As the Post reported earlier this year, Mr. McGee told a meeting of the Lancashire and South Cumbria integrated care system board that the NHS in Lancashire could eventually adopt shared waiting lists – something which he now says he believes will happen and “is right”.

“Why should somebody in Preston wait, say, six months for an operation and somebody elsewhere wait three months or vice versa? We need to give people the opportunity with the capacity that we’ve got…[for] a fair choice and a fair chance.”

Mr. McGee also says that financial and operational considerations could result in some specialist procedures being carried out in only “one or two locations” in Lancashire.

“There is no doubt that the more you do a procedure and the more you centralise the capacity and capability of the workforce, the better your clinical outcomes.

“But with [some] other services, we actually want to take them closer to the community. If you think about some of the long-term conditions, you want to have that care as close to the patient and as close to the communities as possible – for instance, with COPD or diabetes, you want to keep them [as] very local services.

“If you needed a hip replacement or cataract [removing], you would want to go to the place that gives you the best clinical outcomes and where you can get the quickest care.”

Mr. McGee says that the pandemic has already laid the groundwork for such collaboration between different parts of the NHS, which have historically been in competition with each other.

“There were times last winter in LTH when we didn’t have enough critical care capacity, so some of our patients went elsewhere and [at times] vice versa.

“Now we’re looking at how we restore activity, patients are moving around the system, where they can, to get the shortest wait and the trusts are supportive of one another. Staff are moving between organisations more – that would never have happened pre-pandemic.”

Meanwhile, he also pays tribute to a “tired workforce” at LTH and throughout the NHS for their efforts over the last 18 months.

“A massive thank you – we can’t say it enough, The staff are magnificent and have worked incredibly hard – and there has been no respite.

“Coronavirus hasn’t gone away, it will be with us going into winter and it will probably be with us endemic in our communities – so I’d encourage everyone to get their vaccinations to really support [hospital] staff.”

Like his predecessor, Karen Partington, Mr.

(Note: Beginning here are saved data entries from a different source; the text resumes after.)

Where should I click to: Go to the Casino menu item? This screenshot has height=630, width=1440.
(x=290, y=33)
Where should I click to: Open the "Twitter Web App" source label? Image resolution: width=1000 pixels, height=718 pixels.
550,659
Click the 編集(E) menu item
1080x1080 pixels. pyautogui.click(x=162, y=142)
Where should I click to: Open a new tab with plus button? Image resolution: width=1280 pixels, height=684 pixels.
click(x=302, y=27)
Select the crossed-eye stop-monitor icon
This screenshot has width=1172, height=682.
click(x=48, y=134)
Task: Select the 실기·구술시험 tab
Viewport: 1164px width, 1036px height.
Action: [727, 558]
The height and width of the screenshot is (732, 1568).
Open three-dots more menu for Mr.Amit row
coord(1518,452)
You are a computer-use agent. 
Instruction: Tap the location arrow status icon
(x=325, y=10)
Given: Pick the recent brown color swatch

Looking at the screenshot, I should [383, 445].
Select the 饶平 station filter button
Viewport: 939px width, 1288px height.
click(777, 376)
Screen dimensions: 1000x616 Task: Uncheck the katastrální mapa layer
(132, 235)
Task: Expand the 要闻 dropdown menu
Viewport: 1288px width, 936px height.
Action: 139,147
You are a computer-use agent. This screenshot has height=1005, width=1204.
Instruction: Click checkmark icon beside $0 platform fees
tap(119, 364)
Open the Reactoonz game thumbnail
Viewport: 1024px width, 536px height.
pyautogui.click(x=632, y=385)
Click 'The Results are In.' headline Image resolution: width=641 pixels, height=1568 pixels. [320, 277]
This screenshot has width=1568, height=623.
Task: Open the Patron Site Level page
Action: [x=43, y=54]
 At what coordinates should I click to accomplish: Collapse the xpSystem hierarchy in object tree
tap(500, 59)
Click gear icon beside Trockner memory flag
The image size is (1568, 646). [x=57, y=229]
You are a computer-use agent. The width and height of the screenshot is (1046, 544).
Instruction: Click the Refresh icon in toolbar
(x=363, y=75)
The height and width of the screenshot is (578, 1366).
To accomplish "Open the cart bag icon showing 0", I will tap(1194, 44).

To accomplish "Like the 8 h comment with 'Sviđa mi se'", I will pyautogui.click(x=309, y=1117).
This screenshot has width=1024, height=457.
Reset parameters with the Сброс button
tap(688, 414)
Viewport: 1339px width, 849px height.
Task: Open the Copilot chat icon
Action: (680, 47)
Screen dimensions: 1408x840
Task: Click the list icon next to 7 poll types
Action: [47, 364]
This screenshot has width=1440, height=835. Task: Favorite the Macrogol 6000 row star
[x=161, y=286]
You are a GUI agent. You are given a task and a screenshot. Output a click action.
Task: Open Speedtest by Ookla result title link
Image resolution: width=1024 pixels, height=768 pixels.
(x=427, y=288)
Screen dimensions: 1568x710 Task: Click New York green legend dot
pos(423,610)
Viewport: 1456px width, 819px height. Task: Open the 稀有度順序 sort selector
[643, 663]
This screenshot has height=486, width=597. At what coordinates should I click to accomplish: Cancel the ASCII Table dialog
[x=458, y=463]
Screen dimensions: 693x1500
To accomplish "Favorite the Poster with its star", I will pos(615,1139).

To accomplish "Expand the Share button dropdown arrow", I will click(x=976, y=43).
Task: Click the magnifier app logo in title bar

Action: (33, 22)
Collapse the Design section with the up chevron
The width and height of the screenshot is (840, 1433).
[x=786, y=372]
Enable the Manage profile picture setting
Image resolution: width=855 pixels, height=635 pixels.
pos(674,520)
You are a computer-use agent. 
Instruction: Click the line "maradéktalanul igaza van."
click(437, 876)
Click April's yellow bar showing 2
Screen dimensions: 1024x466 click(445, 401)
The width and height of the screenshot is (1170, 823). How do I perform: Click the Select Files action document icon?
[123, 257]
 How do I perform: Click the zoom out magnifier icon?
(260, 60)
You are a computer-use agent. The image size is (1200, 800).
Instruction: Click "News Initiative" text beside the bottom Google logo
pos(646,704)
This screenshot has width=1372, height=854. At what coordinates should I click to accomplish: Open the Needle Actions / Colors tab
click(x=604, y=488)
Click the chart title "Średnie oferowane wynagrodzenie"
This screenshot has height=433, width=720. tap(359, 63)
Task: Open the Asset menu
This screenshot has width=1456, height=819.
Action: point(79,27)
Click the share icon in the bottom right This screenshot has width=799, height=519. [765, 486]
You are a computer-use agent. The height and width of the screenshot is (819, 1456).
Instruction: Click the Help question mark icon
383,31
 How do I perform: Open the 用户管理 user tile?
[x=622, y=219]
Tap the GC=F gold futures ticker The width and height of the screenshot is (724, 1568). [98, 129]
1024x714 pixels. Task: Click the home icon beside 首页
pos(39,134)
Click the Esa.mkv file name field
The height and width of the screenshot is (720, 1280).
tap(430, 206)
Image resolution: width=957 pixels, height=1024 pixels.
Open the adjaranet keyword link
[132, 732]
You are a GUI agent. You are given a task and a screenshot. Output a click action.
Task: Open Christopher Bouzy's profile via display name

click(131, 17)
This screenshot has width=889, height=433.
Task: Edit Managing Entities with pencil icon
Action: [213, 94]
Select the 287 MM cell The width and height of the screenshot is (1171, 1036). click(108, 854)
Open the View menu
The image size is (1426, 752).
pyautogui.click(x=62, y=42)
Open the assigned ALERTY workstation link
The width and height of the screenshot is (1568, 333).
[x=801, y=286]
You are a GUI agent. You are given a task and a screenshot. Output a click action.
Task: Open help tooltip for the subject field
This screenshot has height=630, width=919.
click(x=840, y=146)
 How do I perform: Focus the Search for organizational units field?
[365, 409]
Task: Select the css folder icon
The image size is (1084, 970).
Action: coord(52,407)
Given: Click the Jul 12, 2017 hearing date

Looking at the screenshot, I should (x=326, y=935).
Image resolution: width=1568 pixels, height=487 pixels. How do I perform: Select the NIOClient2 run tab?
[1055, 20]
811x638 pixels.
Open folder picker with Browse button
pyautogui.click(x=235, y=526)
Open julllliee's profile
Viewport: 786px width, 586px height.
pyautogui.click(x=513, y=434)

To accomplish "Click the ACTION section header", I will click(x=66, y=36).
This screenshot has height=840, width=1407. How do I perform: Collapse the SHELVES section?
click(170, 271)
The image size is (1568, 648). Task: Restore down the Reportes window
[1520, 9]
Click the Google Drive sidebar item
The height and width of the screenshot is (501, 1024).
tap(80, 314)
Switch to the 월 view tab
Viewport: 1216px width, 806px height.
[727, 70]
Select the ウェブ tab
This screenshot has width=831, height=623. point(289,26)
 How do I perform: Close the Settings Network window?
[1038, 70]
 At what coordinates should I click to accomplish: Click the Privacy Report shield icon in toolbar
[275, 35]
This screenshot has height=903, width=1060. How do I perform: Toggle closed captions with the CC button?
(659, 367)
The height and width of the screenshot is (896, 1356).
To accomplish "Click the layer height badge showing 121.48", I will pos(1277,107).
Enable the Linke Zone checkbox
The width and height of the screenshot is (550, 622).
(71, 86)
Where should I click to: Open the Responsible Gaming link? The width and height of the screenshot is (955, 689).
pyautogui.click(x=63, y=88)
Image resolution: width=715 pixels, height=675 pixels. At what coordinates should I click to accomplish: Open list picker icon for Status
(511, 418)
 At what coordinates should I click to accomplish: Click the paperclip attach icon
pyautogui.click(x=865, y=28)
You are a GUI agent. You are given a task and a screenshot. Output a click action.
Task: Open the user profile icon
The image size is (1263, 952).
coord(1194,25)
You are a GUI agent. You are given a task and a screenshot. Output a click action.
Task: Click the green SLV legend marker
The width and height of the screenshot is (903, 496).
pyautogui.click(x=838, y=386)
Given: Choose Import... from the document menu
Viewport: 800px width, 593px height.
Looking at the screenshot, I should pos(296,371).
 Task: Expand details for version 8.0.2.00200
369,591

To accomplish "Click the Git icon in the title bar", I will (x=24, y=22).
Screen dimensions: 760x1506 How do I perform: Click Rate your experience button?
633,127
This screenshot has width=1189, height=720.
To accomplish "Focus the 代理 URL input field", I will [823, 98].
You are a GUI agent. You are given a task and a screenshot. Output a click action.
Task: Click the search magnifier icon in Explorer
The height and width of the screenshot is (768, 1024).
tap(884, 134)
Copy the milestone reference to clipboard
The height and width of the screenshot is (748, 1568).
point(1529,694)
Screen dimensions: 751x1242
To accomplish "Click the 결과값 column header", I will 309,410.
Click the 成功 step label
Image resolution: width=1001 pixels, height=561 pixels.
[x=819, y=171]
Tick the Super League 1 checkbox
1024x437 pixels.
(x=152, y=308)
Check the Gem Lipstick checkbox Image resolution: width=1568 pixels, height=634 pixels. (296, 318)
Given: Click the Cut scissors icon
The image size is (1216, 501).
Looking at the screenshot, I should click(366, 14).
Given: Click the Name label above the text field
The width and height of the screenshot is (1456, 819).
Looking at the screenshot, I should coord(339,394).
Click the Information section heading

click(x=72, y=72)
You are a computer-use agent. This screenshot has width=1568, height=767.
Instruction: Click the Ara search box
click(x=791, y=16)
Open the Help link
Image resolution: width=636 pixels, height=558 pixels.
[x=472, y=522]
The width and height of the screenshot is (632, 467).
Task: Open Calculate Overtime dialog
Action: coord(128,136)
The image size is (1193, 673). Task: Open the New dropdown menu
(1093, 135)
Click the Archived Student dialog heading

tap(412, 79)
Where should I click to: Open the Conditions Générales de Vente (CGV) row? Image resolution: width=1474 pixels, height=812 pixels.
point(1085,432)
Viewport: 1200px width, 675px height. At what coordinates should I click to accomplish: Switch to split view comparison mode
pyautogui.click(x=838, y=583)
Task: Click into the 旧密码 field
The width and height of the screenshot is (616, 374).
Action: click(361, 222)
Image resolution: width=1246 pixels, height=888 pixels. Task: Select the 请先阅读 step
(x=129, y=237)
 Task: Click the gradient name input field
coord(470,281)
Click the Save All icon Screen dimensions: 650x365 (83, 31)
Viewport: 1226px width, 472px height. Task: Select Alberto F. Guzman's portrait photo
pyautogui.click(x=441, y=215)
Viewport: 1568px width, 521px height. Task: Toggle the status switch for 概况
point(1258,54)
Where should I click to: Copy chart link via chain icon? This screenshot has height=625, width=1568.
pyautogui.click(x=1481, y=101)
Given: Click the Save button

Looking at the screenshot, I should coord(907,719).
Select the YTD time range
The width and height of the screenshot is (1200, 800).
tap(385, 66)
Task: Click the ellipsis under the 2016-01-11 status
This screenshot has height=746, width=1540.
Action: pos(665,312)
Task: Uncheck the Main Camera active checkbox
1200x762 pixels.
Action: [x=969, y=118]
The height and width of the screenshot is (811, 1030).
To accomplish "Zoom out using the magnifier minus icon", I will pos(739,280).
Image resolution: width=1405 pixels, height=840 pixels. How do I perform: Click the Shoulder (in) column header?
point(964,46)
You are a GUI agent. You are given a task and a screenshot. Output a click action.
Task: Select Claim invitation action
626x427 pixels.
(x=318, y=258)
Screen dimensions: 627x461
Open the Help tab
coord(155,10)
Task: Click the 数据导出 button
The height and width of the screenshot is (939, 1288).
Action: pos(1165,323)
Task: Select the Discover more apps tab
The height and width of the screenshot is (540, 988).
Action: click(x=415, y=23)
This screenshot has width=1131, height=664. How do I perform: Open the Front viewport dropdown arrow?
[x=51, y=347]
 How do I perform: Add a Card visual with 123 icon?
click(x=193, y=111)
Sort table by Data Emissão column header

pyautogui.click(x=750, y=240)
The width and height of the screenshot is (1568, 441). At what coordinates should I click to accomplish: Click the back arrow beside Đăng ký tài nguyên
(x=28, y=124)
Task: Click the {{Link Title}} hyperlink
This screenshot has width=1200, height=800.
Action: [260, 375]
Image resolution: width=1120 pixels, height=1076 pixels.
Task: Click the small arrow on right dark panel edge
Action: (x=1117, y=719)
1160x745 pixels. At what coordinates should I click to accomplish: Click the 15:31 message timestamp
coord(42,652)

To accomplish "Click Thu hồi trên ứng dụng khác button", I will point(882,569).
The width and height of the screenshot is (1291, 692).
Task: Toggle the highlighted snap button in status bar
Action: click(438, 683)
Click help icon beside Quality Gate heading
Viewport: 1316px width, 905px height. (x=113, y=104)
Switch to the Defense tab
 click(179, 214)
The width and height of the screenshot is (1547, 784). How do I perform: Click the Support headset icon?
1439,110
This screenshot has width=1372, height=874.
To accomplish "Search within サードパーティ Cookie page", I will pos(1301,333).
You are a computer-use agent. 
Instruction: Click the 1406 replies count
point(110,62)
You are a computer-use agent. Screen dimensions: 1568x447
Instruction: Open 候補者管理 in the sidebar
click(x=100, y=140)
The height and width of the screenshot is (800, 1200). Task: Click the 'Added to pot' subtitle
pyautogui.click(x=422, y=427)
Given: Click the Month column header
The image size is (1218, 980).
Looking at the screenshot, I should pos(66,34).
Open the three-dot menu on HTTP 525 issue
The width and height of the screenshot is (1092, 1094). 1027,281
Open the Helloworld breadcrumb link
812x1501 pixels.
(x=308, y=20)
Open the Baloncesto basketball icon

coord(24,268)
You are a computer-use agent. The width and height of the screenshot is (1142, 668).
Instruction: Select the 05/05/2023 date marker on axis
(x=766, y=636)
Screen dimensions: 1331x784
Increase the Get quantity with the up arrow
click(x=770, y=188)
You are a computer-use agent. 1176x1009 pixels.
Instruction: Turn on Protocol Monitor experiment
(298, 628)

McGee denies having any preference for either a new like-for-like Royal Preston or the creation of a so-called “super hospital” to replace Preston and Lancaster hospitals – both of which are options under consideration as part of the New Hospitals Programme, which is currently developing a pitch for government funding.

“It’ll be based on what we can afford, what we think will [deliver] the best clinical outcomes and also the feedback that we get through our local communities.

“It’s too early at this stage to say which will be the best option – but it’s a chance to really right-size health facilities for the next generation, so it’s an opportunity we really need to grasp.”